Red flags raised at Rush Credit Union as far back as 2010

Questions remain as to why the Central Bank held off pulling the plug

Rush Credit Union is technically insolvent with a €4.7 million hole in its reserves.  Photograph: North County Leader

Rush Credit Union is technically insolvent with a €4.7 million hole in its reserves. Photograph: North County Leader

 

Rush is a sleepy coastal village in north county Dublin that rarely garners national headlines. Yesterday, it found itself at the centre of the latest scandal to hit the domestic financial sector involving alleged money laundering, rigged car draws, and the misappropriation of funds at its local credit union.

It resulted in the Central Bank of Ireland making an ex parte application (only one side represented) to the High Court to have provisional liquidators appointed to Rush Credit Union (RCU), which is technically insolvent with a €4.7 million hole in its reserves.

Such are the sensitivities involved at this stage that only certain parts of the regulator’s affidavits were published. A full hearing has been pencilled in for November 21st, when we shall learn more details.

The court was told that criminal prosecutions may be brought out of investigations into the running of RCU, which also had an office in neighbouring Lusk.

RCU was established in 1972 and has about 11,457 members, with savings worth €24 million.

Red flags were raised about the credit union as far back as 2010. An affidavit from Patrick Casey, the Central Bank’s head of resolution for credit institutions, outlined serious deficiencies that were found at RCU in relation to the control of cash, lending practices, and the day-to-day running of the credit union.

The court was told that RCU had not held an annual general meeting since 2013, and had not published any financial statements for the past three years.

No permission

The reason for this is that it didn’t have the permission of the Registry of Credit Unions at the Central Bank, which effectively signs off on the annual accounts. In the absence of this approval, the accounts cannot be sent to members and by extension an annual general meeting cannot be held. This was all done to avoid a run on deposits.

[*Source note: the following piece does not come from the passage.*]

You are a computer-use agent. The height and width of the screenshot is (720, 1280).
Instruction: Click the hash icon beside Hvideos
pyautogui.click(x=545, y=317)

This raises questions as to why the Central Bank waited three years to finally pull the plug on RCU. It is understood that there was intensive engagement between the regulator and RCU over this period and the Central Bank would no doubt have wanted to avoid a liquidation if possible.

However, it had moved on other errant credit unions in the past three years. Beerhaven collapsed in 2014 with €11 million paid out to depositors via the deposit guarantee scheme, and Newbridge was merged with State-controlled Permanent TSB bank in late 2013 at a cost of up to €54 million.

The good news, if it can be described as such, is that RCU depositors will be made good from the guarantee scheme, which is managed by the Central Bank and has a pot of €179 million to draw from. RCU members can expect their cheques within 21 days.

A less certain future awaits staff members, who might end up with nothing more than statutory redundancy payments. The provisional liquidators from McStay Luby were expected to meet them today.

Lots of questions remain about this sorry affair. We might begin to get some detailed answers when the matter returns to the High Court later this month.